> **Exercise data**:
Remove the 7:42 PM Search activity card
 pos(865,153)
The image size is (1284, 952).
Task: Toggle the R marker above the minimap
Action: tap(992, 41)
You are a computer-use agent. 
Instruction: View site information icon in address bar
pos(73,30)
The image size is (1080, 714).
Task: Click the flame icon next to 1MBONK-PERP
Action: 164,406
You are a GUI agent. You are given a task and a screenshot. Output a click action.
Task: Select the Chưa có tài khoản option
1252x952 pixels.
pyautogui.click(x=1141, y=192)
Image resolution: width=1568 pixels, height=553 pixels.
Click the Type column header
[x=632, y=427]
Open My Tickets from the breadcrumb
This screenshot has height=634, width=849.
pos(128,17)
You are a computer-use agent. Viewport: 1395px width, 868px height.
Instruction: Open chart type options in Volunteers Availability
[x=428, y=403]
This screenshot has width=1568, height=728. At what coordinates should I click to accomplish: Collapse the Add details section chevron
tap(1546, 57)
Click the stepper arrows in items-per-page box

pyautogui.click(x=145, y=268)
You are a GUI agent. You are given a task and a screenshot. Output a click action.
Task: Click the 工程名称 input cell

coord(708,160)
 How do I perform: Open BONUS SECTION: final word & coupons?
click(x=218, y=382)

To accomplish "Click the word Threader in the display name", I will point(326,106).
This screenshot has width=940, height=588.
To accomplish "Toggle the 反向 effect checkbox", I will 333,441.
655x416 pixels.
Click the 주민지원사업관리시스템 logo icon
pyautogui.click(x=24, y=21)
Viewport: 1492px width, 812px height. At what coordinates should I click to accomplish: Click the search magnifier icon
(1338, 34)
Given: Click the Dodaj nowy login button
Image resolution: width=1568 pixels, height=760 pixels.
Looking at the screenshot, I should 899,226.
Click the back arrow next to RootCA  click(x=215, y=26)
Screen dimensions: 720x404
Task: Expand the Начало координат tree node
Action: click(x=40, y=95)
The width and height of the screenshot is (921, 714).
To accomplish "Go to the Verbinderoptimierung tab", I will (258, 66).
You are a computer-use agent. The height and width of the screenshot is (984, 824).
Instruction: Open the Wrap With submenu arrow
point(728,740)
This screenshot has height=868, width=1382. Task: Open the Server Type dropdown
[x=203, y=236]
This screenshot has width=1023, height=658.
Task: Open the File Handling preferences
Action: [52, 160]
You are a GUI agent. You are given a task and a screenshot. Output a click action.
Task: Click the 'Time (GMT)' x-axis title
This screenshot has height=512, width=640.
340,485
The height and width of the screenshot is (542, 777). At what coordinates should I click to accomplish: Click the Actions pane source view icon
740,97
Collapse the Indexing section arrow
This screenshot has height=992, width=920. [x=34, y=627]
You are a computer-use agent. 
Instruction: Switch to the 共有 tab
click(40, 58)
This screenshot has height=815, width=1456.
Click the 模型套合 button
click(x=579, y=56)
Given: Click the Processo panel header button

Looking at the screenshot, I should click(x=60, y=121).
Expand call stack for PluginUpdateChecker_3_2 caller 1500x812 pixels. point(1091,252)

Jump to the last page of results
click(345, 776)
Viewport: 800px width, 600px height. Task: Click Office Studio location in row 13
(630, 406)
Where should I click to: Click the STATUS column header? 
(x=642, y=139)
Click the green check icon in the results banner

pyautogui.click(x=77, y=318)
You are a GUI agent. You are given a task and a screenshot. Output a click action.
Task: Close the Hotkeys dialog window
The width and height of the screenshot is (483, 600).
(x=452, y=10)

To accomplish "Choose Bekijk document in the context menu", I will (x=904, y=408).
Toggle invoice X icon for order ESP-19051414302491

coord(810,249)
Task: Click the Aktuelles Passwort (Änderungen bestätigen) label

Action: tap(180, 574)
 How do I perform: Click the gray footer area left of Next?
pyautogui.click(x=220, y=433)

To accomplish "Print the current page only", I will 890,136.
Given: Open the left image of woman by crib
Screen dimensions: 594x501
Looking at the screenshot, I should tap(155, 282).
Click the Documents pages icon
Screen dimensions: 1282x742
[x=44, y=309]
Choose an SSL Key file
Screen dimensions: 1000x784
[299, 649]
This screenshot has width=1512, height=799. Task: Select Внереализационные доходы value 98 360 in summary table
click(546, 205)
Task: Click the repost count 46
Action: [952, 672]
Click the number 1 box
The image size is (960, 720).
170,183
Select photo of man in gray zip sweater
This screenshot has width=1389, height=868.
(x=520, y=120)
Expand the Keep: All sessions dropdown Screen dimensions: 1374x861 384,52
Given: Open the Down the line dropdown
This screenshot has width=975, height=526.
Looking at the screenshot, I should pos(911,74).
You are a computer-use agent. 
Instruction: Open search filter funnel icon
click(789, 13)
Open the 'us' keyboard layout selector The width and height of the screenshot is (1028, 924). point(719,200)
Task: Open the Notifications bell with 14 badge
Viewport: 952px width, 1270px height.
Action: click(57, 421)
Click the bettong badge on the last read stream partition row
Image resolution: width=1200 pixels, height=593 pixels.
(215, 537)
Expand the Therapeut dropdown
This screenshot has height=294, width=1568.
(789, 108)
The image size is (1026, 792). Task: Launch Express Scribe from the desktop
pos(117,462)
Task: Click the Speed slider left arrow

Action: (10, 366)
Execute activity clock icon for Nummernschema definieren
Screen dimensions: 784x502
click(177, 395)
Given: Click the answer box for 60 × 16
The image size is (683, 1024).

> **Exercise instructions**:
Give back the whole of the data above, exactly as written.

> **Output of the task**:
Remove the 7:42 PM Search activity card
 pos(865,153)
The image size is (1284, 952).
Task: Toggle the R marker above the minimap
Action: tap(992, 41)
You are a computer-use agent. 
Instruction: View site information icon in address bar
pos(73,30)
The image size is (1080, 714).
Task: Click the flame icon next to 1MBONK-PERP
Action: 164,406
You are a GUI agent. You are given a task and a screenshot. Output a click action.
Task: Select the Chưa có tài khoản option
1252x952 pixels.
pyautogui.click(x=1141, y=192)
Image resolution: width=1568 pixels, height=553 pixels.
Click the Type column header
[x=632, y=427]
Open My Tickets from the breadcrumb
This screenshot has height=634, width=849.
pos(128,17)
You are a computer-use agent. Viewport: 1395px width, 868px height.
Instruction: Open chart type options in Volunteers Availability
[x=428, y=403]
This screenshot has width=1568, height=728. At what coordinates should I click to accomplish: Collapse the Add details section chevron
tap(1546, 57)
Click the stepper arrows in items-per-page box

pyautogui.click(x=145, y=268)
You are a GUI agent. You are given a task and a screenshot. Output a click action.
Task: Click the 工程名称 input cell

coord(708,160)
 How do I perform: Open BONUS SECTION: final word & coupons?
click(x=218, y=382)

To accomplish "Click the word Threader in the display name", I will point(326,106).
This screenshot has width=940, height=588.
To accomplish "Toggle the 反向 effect checkbox", I will 333,441.
655x416 pixels.
Click the 주민지원사업관리시스템 logo icon
pyautogui.click(x=24, y=21)
Viewport: 1492px width, 812px height. At what coordinates should I click to accomplish: Click the search magnifier icon
(1338, 34)
Given: Click the Dodaj nowy login button
Image resolution: width=1568 pixels, height=760 pixels.
Looking at the screenshot, I should 899,226.
Click the back arrow next to RootCA  click(x=215, y=26)
Screen dimensions: 720x404
Task: Expand the Начало координат tree node
Action: click(x=40, y=95)
The width and height of the screenshot is (921, 714).
To accomplish "Go to the Verbinderoptimierung tab", I will (258, 66).
You are a computer-use agent. The height and width of the screenshot is (984, 824).
Instruction: Open the Wrap With submenu arrow
point(728,740)
This screenshot has height=868, width=1382. Task: Open the Server Type dropdown
[x=203, y=236]
This screenshot has width=1023, height=658.
Task: Open the File Handling preferences
Action: [52, 160]
You are a GUI agent. You are given a task and a screenshot. Output a click action.
Task: Click the 'Time (GMT)' x-axis title
This screenshot has height=512, width=640.
340,485
The height and width of the screenshot is (542, 777). At what coordinates should I click to accomplish: Click the Actions pane source view icon
740,97
Collapse the Indexing section arrow
This screenshot has height=992, width=920. [x=34, y=627]
You are a computer-use agent. 
Instruction: Switch to the 共有 tab
click(40, 58)
This screenshot has height=815, width=1456.
Click the 模型套合 button
click(x=579, y=56)
Given: Click the Processo panel header button

Looking at the screenshot, I should click(x=60, y=121).
Expand call stack for PluginUpdateChecker_3_2 caller 1500x812 pixels. point(1091,252)

Jump to the last page of results
click(345, 776)
Viewport: 800px width, 600px height. Task: Click Office Studio location in row 13
(630, 406)
Where should I click to: Click the STATUS column header? 
(x=642, y=139)
Click the green check icon in the results banner

pyautogui.click(x=77, y=318)
You are a GUI agent. You are given a task and a screenshot. Output a click action.
Task: Close the Hotkeys dialog window
The width and height of the screenshot is (483, 600).
(x=452, y=10)

To accomplish "Choose Bekijk document in the context menu", I will (x=904, y=408).
Toggle invoice X icon for order ESP-19051414302491

coord(810,249)
Task: Click the Aktuelles Passwort (Änderungen bestätigen) label

Action: tap(180, 574)
 How do I perform: Click the gray footer area left of Next?
pyautogui.click(x=220, y=433)

To accomplish "Print the current page only", I will 890,136.
Given: Open the left image of woman by crib
Screen dimensions: 594x501
Looking at the screenshot, I should tap(155, 282).
Click the Documents pages icon
Screen dimensions: 1282x742
[x=44, y=309]
Choose an SSL Key file
Screen dimensions: 1000x784
[299, 649]
This screenshot has width=1512, height=799. Task: Select Внереализационные доходы value 98 360 in summary table
click(546, 205)
Task: Click the repost count 46
Action: [952, 672]
Click the number 1 box
The image size is (960, 720).
170,183
Select photo of man in gray zip sweater
This screenshot has width=1389, height=868.
(x=520, y=120)
Expand the Keep: All sessions dropdown Screen dimensions: 1374x861 384,52
Given: Open the Down the line dropdown
This screenshot has width=975, height=526.
Looking at the screenshot, I should pos(911,74).
You are a computer-use agent. 
Instruction: Open search filter funnel icon
click(789, 13)
Open the 'us' keyboard layout selector The width and height of the screenshot is (1028, 924). point(719,200)
Task: Open the Notifications bell with 14 badge
Viewport: 952px width, 1270px height.
Action: click(57, 421)
Click the bettong badge on the last read stream partition row
Image resolution: width=1200 pixels, height=593 pixels.
(215, 537)
Expand the Therapeut dropdown
This screenshot has height=294, width=1568.
(789, 108)
The image size is (1026, 792). Task: Launch Express Scribe from the desktop
pos(117,462)
Task: Click the Speed slider left arrow

Action: (10, 366)
Execute activity clock icon for Nummernschema definieren
Screen dimensions: 784x502
click(177, 395)
Given: Click the answer box for 60 × 16
The image size is (683, 1024).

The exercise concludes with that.